Pareceu-vos arrojado, na altura?
Sim, porque era um crime perfeito. E era um desafio criar ficção em contínuo neste cenário, dividida por episódios, ao longo das 136 horas que o assalto duraria. Foi muito complicado planear tudo para esse tempo todo.
Vê as personagens dos assaltantes como heróis ou anti-heróis?
Penso que são as duas coisas. São heróis porque o espectador se identifica com eles e acabam por ser anti-heróis porque são ladrões, de certa forma, perdedores. Quando o espectador está a ver a série, percebe os ladrões, apesar de estarem à margem da lei, está com eles. Do outro lado temos a polícia e o governo e, neste caso, não se quer estar do lado deles. Quisemos explorar essa dicotomia.
O molde das personagens e do próprio assalto e a sua relação com a audiência foi um modo de explorar o clima político, económico e social actual de Espanha?
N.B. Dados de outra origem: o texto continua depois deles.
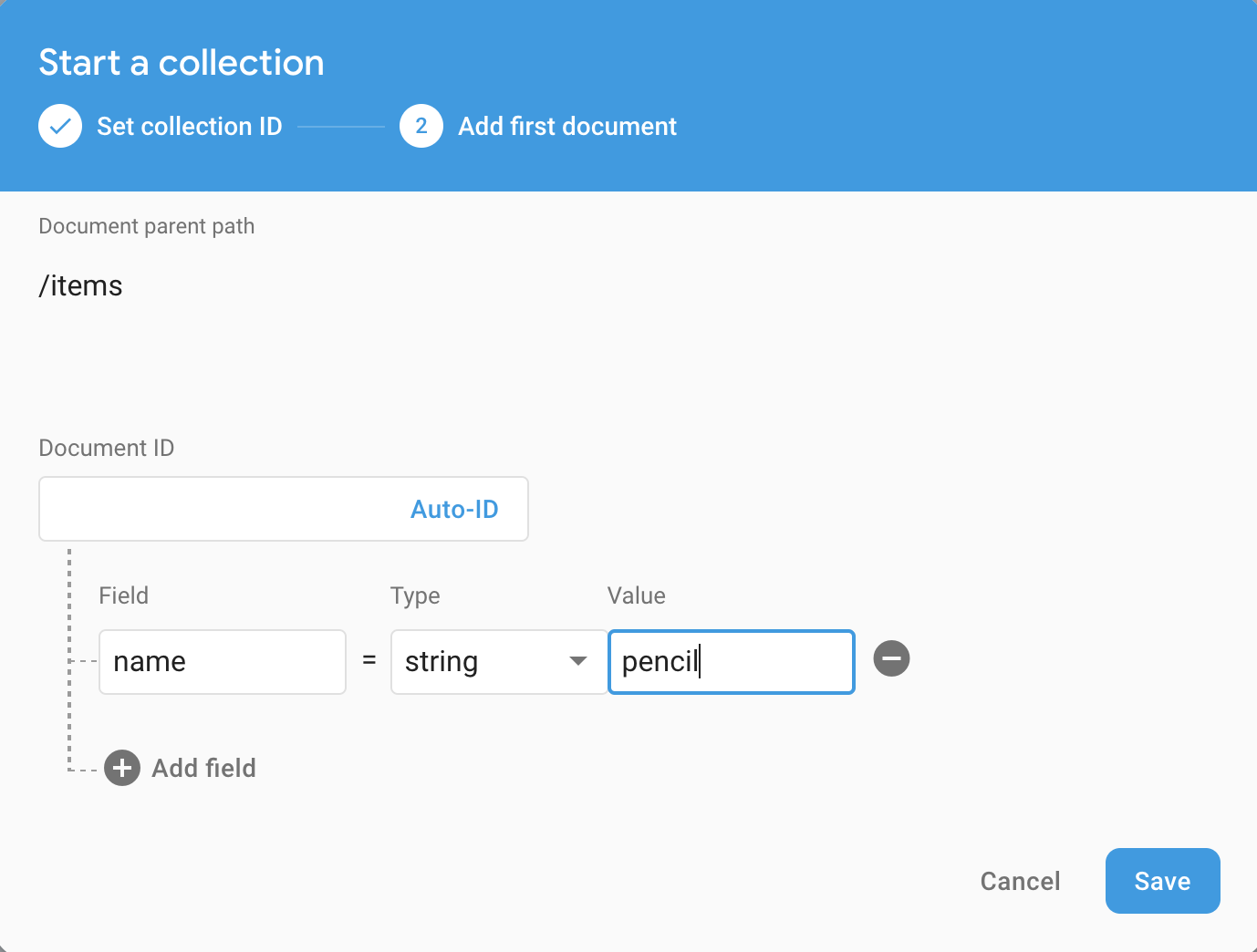
Task: Go back to the Set collection ID step
Action: tap(189, 126)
Tem mais a ver com o clima actual global. Estamos num momento de cepticismo com o capitalismo, com os bancos centrais, o governo e até com qualquer ideia de revolução. Atacar a criação do dinheiro converteria os ladrões em heróis nacionais. Creio que esse ambiente geral, no mundo interior, ajuda na percepção da transformação dos ladrões em heróis.
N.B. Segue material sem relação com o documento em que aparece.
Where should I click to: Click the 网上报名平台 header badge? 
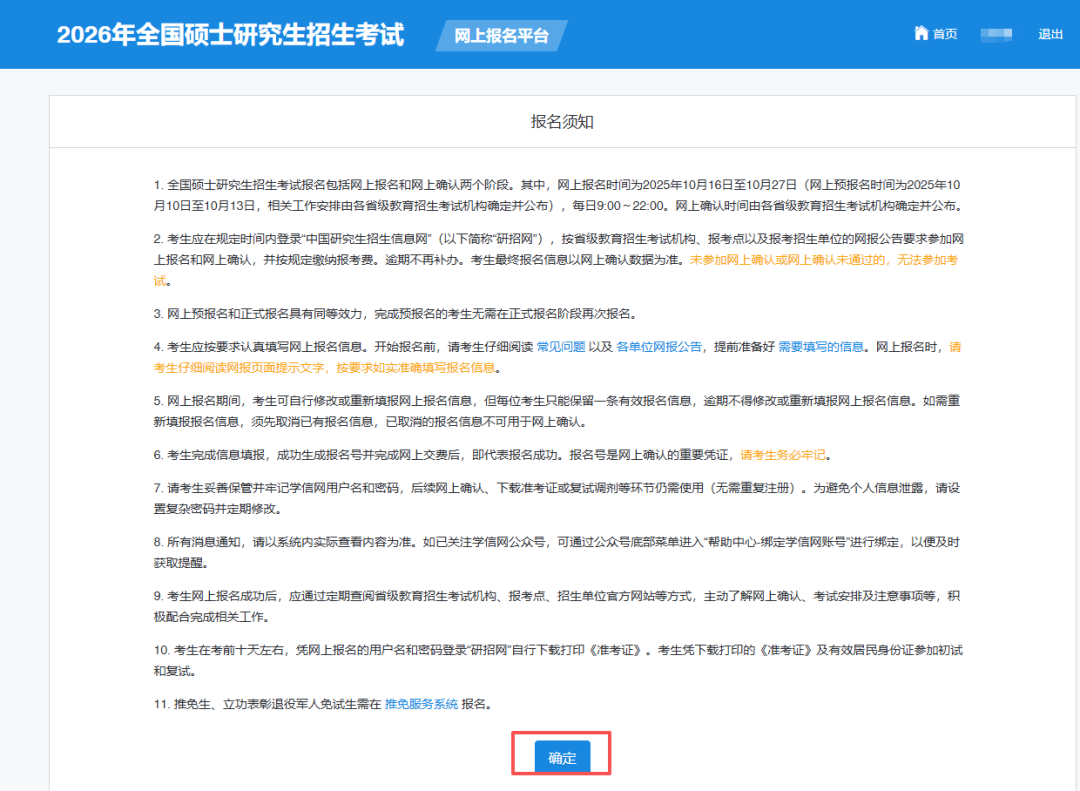(501, 36)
Qual foi a personagem que lhe deu mais prazer em construir?
O trabalho com todos os actores foi impressionante. Interpretaram muito bem o texto. Gostei muito de construir o Berlín [Pedro Alonso], porque é muito excêntrico e isso deu maior liberdade na escrita, por causa da sua ironia, humor negro e por ter um pensamento completamente diferente das restantes personagens. E, claro, o Professor e a Inspectora [Itziar Ituño], como binómio, são personagens muito carismáticas e que crescem com a relação que têm. Agrada-me construir personagens ricos, completos e com muitas camadas. Penso que hoje em dia as personagens estão mais ricas em toda a ficção. E no caso de “A Casa de Papel” elas estão inseridas num plano estratégico, perfeito, com uma protagonista, Tokio [Úrsula Corberó], muito emocional, que cria uma grande empatia com o espectador.
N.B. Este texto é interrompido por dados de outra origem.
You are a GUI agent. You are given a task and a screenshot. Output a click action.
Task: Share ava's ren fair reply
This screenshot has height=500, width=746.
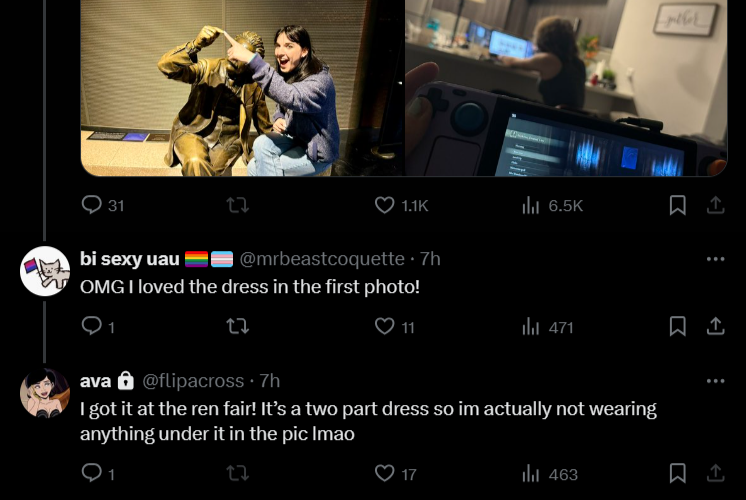coord(715,473)
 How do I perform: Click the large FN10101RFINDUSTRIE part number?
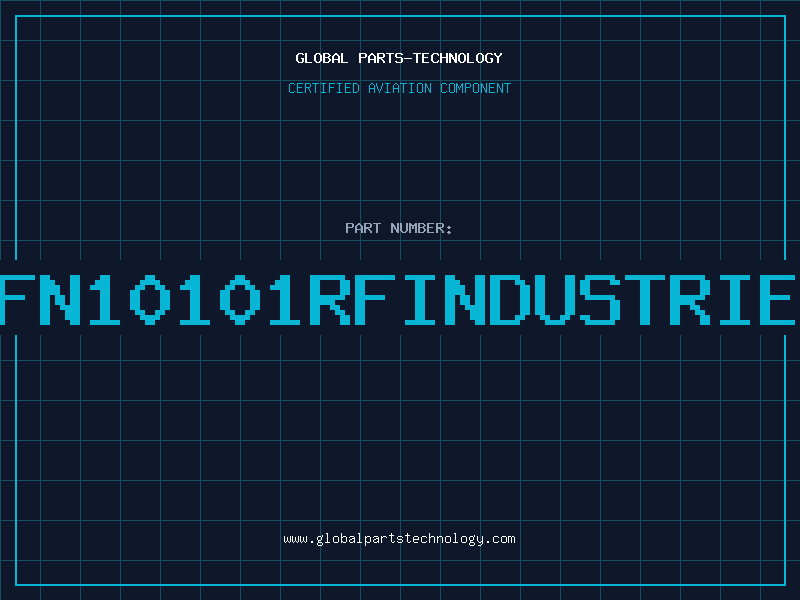[x=399, y=298]
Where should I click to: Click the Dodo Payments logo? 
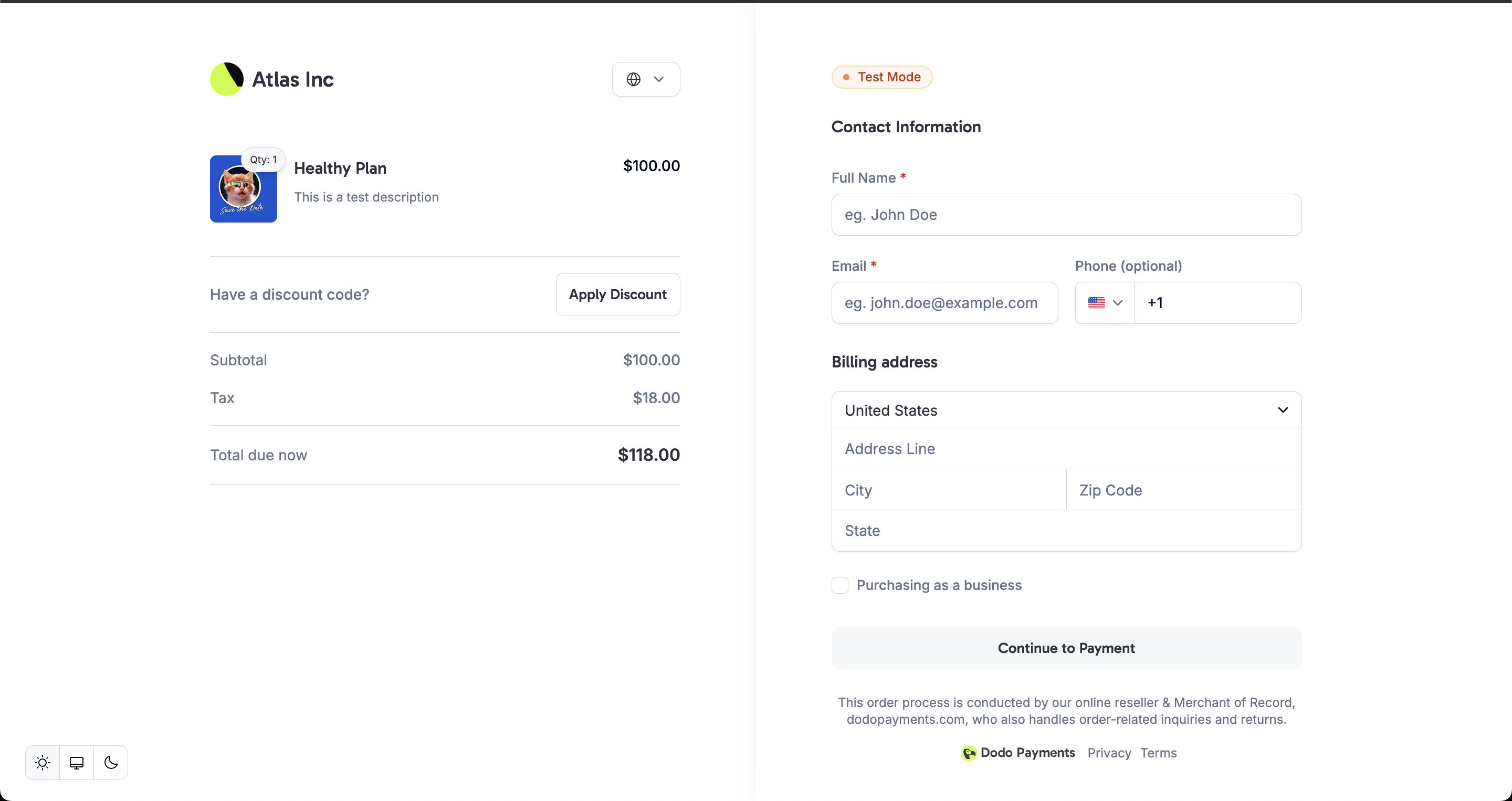968,753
O que tornou a série num êxito global?
Penso que tem a ver com o momento em que vivemos. Estamos cépticos face aos nossos governantes, aos bancos centrais, aos outros governos. A série junta várias coisas e tem um género perfeito para explorar todas essas dimensões. E tem um lado muito sentimental, emocional, com personagens que as pessoas gostam e que agradam tanto ao público feminino como masculino.
Vai fazer uma segunda temporada?
Honestamente ainda não sabemos o que fazer. Porque “A Casa de Papel” era uma série que se encerraria após uma temporada, por isso não sei mesmo o que iremos fazer.